Bahkan Kadin merilis selama pemberlakukan FTA, kinerja perdagangan produk industri tahun 2007-2011 justru defisit, kecuali India. Pertumbuhan impor 2-3 kali lebih tinggi dari pertumbuhan ekspor. Dengan Jepang, pertumbuhan impor Indonesia mencapai 31,2 persen. Namun pertumbuhan ekspor Indonesia hanya 7,07 persen. Dengan China, pertumbuhan impor lebih dari 300 persen, sehingga defisit perdagangan semakin besar.
Memang Perjanjian Perdagangan dengan Uni Eropa menjanjikan persyaratan peningkatan hak buruh dengan kerja layak dan SDG. Namun dengan kuatnya UU Ketenagakejaan Indonesia sekarang pun kerja layak tidak tercapai dengan baik. Pengawasan perburuhan masih lemah dan aparat pemerintah tidak dapat menjalankan kinerjanya karena aroigansi investor asing.  Pemerintah juga tidak berdaya menegakkan aturan perburuhan karena masing-masing pemerintah daerah melindungi dan menginginkan investasi  asing yang lebih dominan dan cepat.

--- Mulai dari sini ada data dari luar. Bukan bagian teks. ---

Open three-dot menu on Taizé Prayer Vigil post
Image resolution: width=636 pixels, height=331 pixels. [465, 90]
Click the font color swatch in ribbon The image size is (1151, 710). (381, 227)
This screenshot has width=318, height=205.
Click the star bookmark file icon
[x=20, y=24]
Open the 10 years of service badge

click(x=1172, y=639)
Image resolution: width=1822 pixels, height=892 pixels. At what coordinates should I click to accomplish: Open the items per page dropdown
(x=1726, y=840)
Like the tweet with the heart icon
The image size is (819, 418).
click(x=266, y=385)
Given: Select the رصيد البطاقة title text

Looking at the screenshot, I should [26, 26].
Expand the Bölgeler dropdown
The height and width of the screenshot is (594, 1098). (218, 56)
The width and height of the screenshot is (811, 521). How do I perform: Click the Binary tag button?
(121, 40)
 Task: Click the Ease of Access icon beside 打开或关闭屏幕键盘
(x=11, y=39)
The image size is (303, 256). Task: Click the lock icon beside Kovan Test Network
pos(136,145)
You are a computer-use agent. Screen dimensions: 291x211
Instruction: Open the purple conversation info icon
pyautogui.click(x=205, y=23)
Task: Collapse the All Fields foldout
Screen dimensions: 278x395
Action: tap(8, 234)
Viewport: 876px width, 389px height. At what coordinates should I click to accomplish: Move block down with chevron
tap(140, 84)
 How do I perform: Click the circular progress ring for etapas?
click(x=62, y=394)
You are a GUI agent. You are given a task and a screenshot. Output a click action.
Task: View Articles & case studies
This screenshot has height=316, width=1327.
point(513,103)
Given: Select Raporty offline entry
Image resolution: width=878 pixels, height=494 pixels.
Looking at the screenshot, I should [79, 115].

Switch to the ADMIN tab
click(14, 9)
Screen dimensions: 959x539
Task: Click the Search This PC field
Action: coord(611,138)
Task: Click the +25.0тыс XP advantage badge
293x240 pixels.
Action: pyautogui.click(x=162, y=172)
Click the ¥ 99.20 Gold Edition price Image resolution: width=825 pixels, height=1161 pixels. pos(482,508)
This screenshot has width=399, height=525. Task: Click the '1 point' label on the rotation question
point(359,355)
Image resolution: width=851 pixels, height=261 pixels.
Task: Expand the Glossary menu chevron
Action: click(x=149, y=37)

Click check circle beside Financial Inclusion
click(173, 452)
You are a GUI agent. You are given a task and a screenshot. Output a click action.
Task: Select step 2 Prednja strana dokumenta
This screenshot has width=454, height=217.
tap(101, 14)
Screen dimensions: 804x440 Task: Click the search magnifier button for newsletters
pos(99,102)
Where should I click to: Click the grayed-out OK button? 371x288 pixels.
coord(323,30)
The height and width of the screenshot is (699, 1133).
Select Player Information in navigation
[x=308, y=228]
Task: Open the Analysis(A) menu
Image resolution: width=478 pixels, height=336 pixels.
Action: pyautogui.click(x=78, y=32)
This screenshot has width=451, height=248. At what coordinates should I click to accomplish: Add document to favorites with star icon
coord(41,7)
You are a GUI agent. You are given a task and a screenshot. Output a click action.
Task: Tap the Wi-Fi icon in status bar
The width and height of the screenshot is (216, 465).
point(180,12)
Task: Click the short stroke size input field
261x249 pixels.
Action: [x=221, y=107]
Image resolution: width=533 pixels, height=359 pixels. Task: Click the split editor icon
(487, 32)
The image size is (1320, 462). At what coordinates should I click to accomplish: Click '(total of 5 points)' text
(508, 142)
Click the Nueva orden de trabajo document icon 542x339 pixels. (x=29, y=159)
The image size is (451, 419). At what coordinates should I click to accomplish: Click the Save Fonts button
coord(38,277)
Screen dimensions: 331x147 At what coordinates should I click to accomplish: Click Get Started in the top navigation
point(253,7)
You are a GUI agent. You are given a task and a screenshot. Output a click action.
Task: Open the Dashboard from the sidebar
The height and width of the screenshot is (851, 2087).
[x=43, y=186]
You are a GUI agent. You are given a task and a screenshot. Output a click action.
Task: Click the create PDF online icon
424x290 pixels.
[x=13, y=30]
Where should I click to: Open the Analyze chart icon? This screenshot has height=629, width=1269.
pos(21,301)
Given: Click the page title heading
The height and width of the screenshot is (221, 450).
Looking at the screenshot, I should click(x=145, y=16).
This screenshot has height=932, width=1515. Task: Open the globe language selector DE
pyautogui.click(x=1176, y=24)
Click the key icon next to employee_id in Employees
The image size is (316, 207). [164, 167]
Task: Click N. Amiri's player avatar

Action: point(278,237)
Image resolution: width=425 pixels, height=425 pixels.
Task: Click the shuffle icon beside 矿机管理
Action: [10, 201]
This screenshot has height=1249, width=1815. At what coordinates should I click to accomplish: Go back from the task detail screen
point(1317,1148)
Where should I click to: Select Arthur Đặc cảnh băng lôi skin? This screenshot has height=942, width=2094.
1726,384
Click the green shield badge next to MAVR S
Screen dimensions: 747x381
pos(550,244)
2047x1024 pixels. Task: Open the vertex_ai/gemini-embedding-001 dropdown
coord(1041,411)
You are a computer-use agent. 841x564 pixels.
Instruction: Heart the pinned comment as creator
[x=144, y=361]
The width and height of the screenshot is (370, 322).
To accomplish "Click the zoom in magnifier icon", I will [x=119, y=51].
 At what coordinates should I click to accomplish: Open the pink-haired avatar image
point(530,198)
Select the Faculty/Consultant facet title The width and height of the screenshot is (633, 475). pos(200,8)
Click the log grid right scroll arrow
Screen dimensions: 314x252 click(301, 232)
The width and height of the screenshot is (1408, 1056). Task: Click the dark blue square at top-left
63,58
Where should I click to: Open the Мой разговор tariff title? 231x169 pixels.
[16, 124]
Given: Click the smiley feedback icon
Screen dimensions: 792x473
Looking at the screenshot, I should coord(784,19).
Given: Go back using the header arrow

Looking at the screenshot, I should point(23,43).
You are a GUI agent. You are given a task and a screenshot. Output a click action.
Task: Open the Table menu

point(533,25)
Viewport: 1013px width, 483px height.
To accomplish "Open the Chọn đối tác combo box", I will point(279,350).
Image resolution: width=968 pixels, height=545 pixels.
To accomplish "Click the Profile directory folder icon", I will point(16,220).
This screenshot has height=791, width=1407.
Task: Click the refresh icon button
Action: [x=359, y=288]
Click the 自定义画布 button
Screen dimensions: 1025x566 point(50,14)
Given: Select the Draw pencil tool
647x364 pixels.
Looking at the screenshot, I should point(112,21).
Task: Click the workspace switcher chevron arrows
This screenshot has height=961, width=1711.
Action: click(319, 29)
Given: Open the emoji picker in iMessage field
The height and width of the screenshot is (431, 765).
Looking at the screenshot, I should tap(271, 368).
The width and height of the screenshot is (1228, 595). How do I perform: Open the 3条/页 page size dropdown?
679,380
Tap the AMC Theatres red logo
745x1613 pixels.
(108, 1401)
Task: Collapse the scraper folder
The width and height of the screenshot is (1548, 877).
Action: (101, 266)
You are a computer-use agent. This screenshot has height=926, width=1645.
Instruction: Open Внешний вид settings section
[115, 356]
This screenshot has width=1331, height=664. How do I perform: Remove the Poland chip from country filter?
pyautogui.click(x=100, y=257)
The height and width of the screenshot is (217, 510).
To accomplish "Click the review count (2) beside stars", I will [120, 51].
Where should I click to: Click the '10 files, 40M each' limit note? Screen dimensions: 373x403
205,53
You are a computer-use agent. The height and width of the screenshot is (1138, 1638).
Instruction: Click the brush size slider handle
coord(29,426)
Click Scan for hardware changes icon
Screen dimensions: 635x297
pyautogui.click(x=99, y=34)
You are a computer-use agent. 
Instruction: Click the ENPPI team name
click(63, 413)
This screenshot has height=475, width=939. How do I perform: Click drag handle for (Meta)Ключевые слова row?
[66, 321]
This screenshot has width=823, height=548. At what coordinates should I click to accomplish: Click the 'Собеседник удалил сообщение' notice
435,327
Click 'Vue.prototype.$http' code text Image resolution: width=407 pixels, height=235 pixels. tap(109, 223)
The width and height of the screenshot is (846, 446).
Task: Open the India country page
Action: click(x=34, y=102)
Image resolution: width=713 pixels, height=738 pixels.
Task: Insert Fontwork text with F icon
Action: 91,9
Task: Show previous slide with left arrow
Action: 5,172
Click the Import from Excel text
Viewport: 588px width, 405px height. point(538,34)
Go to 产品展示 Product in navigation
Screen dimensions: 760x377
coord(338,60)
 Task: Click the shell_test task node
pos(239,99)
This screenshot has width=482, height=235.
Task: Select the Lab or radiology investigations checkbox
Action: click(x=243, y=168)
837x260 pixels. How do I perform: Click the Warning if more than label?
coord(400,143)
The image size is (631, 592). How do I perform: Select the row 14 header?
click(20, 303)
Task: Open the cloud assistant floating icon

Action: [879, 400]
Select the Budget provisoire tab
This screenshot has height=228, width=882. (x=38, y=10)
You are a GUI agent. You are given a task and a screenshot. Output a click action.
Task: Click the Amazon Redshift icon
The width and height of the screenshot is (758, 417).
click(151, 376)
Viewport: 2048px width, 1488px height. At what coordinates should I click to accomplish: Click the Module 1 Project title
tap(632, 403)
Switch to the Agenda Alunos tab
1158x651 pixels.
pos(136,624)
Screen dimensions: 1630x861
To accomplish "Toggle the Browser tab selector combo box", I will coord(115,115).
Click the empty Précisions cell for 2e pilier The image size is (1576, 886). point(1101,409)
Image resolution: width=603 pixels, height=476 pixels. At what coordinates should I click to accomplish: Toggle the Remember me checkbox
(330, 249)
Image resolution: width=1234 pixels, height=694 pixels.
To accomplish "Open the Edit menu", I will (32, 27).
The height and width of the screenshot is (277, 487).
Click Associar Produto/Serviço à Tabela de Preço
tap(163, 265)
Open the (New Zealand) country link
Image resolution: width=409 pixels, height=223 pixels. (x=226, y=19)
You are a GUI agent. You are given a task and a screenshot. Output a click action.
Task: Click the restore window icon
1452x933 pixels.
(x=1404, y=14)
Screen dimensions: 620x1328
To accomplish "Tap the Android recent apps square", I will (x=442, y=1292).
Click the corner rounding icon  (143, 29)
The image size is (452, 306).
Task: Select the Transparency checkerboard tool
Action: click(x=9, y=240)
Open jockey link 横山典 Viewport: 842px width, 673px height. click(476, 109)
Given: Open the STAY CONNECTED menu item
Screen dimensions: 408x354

FTA hanya menghasilkan pertumbuhan penyerapan tenaga kerja Precarious Work. Peningkatan Penguasaan Kapital dan lahan pada segelintir pemain global. Indeks ketimpangan sosial yang tinggi dan kesemrautan ekonomi karena birokrasi jadi korup dan hanya tunduk pada otoritas Pemain Bisnis Global.
Perjanjian FTA hanya akan berdampak pada kenyamanan segelintir Pemodal dan penurunan jumlah kelas menengah kepada kelompok menengah miskin perkotaan yang tidak mandiri. Kurangnya perlindungan sosial karena LSM NGO’s dan Serikat Buruh tidak lagi mendapat dukungan yang memadai dari dana sosial karena penurunan jumlah pendapatan pajak Negara. Sementara Bantuan Global untuk sosial berkurang karena pertumbuhan PDB akibat peningkatan pertumbuhan ekonomi Makro membuat Indonesia dianggap tidak lagi layak mendapatkan hibah dana sosial.  Padahal kondisi sosial mayoritas buruh dan rakyat mengah miskin dan miskin justru merangkak naik.
Kita butuhkan Perdagagan yang adil, bukan perdagangan yang bebas.